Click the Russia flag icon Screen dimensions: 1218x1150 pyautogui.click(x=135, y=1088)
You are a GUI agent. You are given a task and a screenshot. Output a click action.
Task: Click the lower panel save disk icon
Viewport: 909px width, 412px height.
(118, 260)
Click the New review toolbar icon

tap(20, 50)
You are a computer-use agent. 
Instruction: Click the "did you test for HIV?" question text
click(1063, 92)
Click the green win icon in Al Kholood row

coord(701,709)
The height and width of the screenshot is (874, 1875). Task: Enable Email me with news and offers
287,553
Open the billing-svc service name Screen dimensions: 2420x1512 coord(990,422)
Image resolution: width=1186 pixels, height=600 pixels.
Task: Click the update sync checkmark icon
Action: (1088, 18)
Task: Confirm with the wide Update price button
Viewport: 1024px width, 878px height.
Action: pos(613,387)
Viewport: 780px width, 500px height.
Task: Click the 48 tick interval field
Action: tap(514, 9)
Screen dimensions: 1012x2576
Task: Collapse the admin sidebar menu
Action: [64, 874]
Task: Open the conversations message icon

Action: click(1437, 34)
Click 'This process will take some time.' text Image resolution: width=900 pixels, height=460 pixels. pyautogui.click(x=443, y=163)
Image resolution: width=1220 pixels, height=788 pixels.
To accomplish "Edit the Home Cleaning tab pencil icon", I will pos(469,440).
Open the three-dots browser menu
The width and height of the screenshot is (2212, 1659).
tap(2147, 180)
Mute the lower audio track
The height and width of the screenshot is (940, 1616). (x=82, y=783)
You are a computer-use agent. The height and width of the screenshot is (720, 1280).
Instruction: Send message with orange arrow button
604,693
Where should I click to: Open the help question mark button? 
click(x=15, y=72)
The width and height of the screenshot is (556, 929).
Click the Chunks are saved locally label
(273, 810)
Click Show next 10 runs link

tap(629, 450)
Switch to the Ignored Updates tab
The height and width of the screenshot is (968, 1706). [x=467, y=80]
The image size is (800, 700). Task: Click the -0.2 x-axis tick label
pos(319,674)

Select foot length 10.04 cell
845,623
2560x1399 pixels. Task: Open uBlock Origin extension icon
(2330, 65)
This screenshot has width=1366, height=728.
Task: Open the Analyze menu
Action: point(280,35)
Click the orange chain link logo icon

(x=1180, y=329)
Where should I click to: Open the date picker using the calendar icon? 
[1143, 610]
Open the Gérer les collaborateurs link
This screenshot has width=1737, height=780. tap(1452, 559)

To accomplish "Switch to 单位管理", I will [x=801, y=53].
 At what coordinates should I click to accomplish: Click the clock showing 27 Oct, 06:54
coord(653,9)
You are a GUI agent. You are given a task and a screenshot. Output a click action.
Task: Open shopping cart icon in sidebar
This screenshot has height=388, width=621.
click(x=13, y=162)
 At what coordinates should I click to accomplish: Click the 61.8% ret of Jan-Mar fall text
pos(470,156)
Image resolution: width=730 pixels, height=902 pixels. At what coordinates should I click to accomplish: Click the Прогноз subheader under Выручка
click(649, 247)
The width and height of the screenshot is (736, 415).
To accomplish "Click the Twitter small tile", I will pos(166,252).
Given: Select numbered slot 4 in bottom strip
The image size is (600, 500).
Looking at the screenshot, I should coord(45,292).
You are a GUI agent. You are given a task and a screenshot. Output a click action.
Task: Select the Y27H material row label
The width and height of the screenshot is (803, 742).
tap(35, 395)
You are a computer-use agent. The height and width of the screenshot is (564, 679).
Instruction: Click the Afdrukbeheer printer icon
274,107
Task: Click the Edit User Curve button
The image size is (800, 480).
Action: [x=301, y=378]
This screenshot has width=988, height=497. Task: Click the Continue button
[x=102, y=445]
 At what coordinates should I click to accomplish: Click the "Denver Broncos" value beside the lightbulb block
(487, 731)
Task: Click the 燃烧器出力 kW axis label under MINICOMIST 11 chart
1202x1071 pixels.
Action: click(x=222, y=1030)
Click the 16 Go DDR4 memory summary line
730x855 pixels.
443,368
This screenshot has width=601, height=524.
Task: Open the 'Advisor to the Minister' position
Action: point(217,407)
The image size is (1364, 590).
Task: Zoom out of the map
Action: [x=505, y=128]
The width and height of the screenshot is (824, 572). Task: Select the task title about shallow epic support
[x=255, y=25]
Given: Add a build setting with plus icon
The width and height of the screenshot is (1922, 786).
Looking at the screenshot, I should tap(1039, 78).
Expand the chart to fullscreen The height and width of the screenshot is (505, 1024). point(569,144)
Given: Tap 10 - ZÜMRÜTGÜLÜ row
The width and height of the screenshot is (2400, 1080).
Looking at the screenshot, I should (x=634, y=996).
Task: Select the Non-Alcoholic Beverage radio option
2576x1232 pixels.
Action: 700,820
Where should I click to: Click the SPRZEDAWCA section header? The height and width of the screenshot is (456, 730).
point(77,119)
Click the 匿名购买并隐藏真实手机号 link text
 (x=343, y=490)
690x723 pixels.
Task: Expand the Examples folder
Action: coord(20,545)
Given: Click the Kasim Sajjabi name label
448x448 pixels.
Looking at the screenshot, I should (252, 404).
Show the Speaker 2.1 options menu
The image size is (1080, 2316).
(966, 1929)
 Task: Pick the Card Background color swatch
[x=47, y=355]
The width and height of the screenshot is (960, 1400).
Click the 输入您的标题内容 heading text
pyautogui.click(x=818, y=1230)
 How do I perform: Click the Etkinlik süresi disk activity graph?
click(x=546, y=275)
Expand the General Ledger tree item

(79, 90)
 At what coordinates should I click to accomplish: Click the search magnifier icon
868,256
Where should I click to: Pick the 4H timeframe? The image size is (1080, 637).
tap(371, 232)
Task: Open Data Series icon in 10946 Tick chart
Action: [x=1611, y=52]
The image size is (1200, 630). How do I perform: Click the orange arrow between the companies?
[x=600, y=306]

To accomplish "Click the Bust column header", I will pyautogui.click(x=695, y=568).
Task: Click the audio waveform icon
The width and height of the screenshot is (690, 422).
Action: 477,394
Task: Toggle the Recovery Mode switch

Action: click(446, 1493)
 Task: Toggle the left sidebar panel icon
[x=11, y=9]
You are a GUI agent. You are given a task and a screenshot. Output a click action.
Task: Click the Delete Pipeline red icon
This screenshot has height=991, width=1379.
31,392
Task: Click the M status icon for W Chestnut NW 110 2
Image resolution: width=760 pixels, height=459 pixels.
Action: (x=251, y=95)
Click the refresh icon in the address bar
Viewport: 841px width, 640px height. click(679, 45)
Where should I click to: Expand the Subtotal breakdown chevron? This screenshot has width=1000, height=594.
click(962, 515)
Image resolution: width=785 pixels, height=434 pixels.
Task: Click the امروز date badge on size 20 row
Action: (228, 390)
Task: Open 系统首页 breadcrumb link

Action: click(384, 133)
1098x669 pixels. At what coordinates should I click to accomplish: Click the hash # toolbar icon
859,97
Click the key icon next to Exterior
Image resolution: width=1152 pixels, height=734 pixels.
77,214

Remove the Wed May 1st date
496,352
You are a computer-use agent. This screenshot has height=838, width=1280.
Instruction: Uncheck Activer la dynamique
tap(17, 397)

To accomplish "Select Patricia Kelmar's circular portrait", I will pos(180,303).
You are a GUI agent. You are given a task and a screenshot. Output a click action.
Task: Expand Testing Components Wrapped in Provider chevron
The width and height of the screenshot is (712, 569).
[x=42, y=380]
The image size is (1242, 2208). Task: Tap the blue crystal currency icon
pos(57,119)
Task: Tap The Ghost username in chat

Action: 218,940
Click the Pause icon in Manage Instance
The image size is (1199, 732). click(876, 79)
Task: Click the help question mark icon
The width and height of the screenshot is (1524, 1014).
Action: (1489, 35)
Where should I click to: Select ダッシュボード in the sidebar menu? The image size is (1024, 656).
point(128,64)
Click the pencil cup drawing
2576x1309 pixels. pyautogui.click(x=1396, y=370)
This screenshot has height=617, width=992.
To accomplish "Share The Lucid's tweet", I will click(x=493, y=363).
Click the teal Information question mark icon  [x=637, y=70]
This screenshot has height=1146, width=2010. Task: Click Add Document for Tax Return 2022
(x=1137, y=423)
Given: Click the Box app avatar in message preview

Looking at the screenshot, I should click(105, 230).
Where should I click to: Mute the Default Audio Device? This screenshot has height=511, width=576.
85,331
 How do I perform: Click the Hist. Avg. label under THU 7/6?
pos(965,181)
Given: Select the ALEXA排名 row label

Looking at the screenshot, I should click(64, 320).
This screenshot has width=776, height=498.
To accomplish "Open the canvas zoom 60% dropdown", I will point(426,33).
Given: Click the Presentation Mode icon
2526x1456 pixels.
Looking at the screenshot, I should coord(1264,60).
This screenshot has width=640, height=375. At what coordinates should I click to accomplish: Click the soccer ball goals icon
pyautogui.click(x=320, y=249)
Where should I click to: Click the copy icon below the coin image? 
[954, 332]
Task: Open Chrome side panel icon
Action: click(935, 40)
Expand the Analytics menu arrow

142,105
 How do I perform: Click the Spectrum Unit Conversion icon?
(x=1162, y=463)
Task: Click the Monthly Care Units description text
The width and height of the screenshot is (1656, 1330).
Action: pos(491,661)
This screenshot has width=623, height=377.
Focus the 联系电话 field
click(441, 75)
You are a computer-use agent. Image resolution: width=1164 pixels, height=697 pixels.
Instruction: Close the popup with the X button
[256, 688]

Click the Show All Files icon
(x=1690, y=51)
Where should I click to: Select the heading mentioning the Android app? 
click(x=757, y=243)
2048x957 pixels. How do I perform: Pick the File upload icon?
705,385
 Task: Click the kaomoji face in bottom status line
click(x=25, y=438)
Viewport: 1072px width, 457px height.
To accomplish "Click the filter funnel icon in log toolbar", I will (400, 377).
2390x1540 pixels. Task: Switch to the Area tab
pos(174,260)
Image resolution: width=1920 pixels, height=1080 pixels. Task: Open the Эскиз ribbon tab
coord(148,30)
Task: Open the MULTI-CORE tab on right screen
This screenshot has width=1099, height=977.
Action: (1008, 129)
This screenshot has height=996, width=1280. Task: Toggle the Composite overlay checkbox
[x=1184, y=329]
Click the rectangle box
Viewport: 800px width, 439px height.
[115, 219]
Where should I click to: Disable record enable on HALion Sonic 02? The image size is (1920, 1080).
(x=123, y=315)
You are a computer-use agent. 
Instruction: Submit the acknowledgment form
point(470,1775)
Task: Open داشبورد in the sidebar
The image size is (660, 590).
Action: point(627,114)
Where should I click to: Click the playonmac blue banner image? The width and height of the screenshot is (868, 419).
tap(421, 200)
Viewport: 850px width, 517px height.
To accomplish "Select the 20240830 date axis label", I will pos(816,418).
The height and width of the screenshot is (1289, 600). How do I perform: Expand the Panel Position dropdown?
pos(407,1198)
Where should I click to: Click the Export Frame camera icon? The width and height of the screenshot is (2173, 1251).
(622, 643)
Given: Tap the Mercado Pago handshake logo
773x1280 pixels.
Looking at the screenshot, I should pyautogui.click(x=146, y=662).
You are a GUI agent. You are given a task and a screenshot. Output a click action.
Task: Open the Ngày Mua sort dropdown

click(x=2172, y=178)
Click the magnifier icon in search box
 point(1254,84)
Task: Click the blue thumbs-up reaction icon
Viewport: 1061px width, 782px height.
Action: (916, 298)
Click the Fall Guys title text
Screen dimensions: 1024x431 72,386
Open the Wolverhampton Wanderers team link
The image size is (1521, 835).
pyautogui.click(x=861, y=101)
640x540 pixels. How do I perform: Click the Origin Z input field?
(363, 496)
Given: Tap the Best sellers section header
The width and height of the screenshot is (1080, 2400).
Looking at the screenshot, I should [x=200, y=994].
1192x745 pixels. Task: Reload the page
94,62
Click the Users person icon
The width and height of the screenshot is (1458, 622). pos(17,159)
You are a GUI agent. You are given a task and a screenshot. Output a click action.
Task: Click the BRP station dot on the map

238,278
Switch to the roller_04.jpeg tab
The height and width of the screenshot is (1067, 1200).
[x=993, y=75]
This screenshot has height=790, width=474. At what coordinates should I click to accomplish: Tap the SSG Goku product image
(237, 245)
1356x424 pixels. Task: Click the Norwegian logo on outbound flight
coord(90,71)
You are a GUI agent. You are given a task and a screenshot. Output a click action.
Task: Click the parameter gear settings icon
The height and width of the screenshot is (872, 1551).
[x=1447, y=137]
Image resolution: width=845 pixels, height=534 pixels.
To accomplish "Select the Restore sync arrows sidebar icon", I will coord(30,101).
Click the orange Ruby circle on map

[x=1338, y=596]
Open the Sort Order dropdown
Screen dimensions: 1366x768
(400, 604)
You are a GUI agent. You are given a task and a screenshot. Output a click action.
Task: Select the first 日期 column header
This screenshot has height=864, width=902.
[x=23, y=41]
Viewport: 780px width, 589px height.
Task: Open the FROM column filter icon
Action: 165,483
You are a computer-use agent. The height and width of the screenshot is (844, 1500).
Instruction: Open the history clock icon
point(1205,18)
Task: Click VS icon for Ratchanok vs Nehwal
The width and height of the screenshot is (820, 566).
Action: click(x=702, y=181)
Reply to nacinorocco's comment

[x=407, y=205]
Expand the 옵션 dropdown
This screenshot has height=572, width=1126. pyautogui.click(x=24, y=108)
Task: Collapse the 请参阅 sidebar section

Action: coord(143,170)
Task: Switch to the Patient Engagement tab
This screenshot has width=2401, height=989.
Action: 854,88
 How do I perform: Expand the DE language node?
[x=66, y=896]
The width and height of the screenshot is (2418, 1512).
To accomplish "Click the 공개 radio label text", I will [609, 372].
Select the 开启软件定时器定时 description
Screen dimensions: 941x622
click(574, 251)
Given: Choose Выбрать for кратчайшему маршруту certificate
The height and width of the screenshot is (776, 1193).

TASK STATEMENT: Identify every line of the data that contains the word "menu" and copy each of those lines.

RESPONSE TO THE TASK:
Task: Collapse the admin sidebar menu
Open the three-dots browser menu
Task: Open the Analyze menu
Show the Speaker 2.1 options menu
Where should I click to: Select ダッシュボード in the sidebar menu? The image size is (1024, 656).
Expand the Analytics menu arrow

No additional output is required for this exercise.